» PROVIDED TEXT:

The vehicle, a black Mercedes with heavily tinted windows was impounded last year after its owner tried to use stolen gift cards at a local wine bar. When the police searched the car, they found a passenger-seat laptop mount designed to allow the driver to operate the computer, while a laptop that draws its power from the car was also found together with a range-boosting antenna. The group was believed to have been doing this for five years.

 

While unsecured wireless networks are obviously at risk, businesses using WEP (Wired Equivalent Privacy) for security are also equally vulnerable. This is because WEP has well-known flaws that allow it to be trivially defeated. To illustrate just how vulnerable the anarchic algorithm is, a 104-bit WEP key could be cracked in as little as two minutes under the right circumstances-four years ago. Moreover, the tools to defeat WEP are widely available, and are easily exploited by criminals with only modest computer skills.

» COMPLETE THE FOLLOWING:
#1 Summarize the wireless security text in two sentences.
#2 Extract the portion of the wireless security text from "The vehicle, a" up to and including "for five years.", copying it word for word.

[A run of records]
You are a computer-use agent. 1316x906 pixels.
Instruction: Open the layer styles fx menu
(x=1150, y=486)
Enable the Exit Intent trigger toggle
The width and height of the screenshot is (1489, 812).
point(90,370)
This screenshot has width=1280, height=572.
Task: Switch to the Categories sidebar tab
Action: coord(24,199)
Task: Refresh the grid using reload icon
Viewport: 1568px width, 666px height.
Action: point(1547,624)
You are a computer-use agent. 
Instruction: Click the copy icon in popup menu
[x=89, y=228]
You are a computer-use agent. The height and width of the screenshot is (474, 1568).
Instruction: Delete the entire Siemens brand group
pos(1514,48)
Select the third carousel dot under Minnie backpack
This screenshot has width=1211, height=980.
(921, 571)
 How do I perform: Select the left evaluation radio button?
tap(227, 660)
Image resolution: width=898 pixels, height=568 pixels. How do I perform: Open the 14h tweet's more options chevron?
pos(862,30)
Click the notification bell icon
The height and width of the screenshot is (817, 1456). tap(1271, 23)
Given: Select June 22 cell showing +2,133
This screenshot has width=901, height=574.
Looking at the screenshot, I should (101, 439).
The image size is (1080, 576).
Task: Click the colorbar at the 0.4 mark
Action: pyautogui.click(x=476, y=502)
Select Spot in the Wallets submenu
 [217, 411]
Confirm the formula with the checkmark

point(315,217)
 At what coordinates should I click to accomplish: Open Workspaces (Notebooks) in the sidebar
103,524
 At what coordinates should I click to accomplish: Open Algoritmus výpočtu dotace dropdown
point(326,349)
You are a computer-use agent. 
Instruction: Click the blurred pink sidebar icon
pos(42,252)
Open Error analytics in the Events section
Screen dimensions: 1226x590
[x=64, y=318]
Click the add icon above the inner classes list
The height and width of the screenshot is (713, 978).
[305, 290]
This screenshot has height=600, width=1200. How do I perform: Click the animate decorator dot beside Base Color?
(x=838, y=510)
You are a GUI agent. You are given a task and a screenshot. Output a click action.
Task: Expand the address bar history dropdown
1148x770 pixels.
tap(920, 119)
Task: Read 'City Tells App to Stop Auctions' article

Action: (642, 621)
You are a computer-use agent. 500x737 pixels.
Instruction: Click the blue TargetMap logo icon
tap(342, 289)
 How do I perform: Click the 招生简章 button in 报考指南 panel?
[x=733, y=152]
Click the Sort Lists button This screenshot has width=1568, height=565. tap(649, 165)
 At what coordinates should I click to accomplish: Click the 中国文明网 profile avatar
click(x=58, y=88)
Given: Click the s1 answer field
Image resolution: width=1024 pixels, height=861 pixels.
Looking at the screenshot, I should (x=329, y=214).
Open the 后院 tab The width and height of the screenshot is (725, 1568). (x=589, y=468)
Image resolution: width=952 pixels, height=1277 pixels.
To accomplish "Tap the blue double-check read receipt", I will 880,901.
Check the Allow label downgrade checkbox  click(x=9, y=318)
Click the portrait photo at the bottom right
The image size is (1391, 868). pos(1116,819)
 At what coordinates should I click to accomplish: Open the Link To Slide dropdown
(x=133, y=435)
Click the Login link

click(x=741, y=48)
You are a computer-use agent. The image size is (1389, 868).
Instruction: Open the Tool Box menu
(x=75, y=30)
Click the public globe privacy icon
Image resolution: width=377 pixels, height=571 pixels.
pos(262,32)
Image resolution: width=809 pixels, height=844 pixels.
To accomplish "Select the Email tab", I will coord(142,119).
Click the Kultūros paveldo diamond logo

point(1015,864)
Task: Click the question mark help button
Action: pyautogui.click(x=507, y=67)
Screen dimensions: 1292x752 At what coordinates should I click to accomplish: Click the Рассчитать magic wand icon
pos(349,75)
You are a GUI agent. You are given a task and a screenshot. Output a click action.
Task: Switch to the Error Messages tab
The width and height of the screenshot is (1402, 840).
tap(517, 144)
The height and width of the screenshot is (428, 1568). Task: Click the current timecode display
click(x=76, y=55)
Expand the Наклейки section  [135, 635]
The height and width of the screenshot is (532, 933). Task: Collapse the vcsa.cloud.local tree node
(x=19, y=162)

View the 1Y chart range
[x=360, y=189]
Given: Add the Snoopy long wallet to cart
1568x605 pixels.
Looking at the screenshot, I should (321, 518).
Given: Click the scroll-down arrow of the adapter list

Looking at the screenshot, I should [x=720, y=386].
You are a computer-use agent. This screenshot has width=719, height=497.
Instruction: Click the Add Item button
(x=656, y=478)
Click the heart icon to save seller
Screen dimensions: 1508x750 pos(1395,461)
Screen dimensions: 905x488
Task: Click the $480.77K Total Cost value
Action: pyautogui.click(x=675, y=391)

» SOLUTION SET:
#1 A black Mercedes with heavily tinted windows was impounded after its owner tried to use stolen gift cards at a local wine bar, and police searching it found a passenger-seat laptop mount, a laptop powered by the car and a range-boosting antenna. Businesses that secure their wireless networks with WEP are as vulnerable as those with unsecured networks, because WEP has well-known flaws and the tools to defeat it are widely available to criminals with only modest computer skills.

#2
The vehicle, a black Mercedes with heavily tinted windows was impounded last year after its owner tried to use stolen gift cards at a local wine bar. When the police searched the car, they found a passenger-seat laptop mount designed to allow the driver to operate the computer, while a laptop that draws its power from the car was also found together with a range-boosting antenna. The group was believed to have been doing this for five years.